Happy Shirts: Cultured Clothing with Humor

Monku, monku, monku.

For many Japanese Americans, a polite translation of this phrase (“Complain, complain, complain!”) is unnecessary. Used among friends and family, the utterance often brings a sly smile over a shared sentiment.

But used on a T-shirt, it’s a humorous symbol of ethnic pride—something that artist/designer Richard Hattori has learned means a lot.

“Japanese tees gained a lot of their popularity shortly after the ethnic pride movement of the ’60s,” says Hattori, owner of the Happy Shirts company. &ldquop;Tees are a great medium because they can communicate so much to so many simply by being worn.”

“Happy Shirts is an offshoot of my company, Tee Bags, which I created from the need for Japanese pride,” Hattori says.
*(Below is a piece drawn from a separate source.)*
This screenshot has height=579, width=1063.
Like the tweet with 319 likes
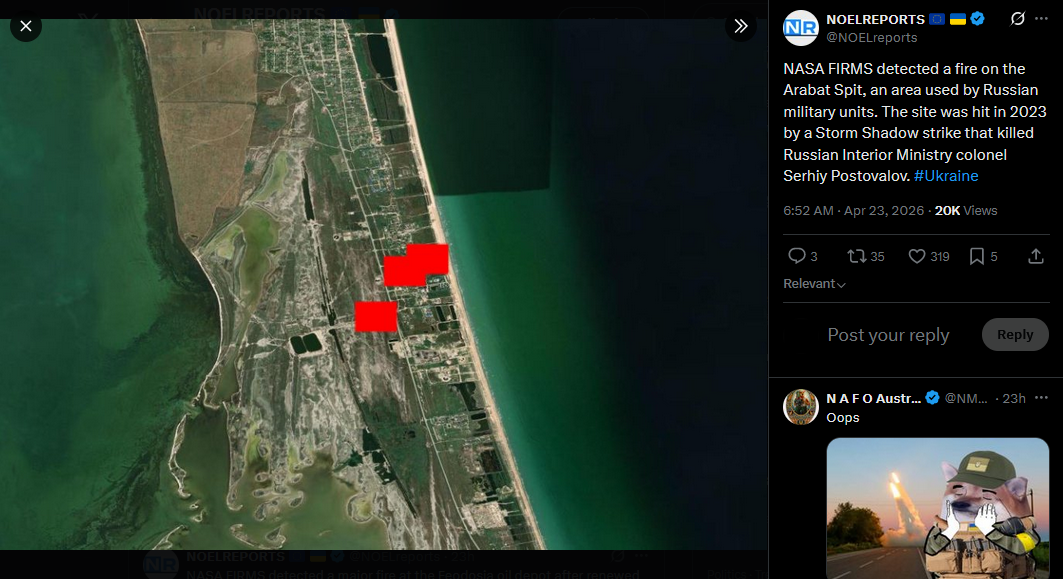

Hattori, who was educated at the prestigious Art Center College of Design in Pasadena, California, worked as art director at the Los Angeles County Museum of Art (LACMA) and has also served as a graphic designer for American Marketing Works.

But while he has worked professionally in a variety of settings and styles, the creative spirit behind Happy Shirts has very personal origins.

“A lot of my inspiration comes out of my ethnic history: internment camp, my grandparents, and my traditional Japanese upbringing,” says Hattori.

“I first became acquainted with the Japanese American National Museum when the barracks from Heart Mountain were transported and rebuilt for an exhibition,” Hattori recalls, adding that he’s found it interesting to observe the range of opinions from customers who have purchased his shirts from places such as the Museum’s store.

“Everyone has different reactions to my shirts: some love them and others are indifferent,” he says. “I get so much gratification when I hear people laughing and enjoying them.”

“I am glad to see society becoming more of a melting pot,” says Hattori. “Although we may be losing a lot of our national pride, this new blending will also bring new beginnings — and the clothing industry is constantly changing in response to changes in society.”

And in Hattori’s view, those changes are exciting—and the simple act of bringing different cultural messages together with clothing is empowering.

“I am pretty lucky to have found a vision and a gratifying way to express it.”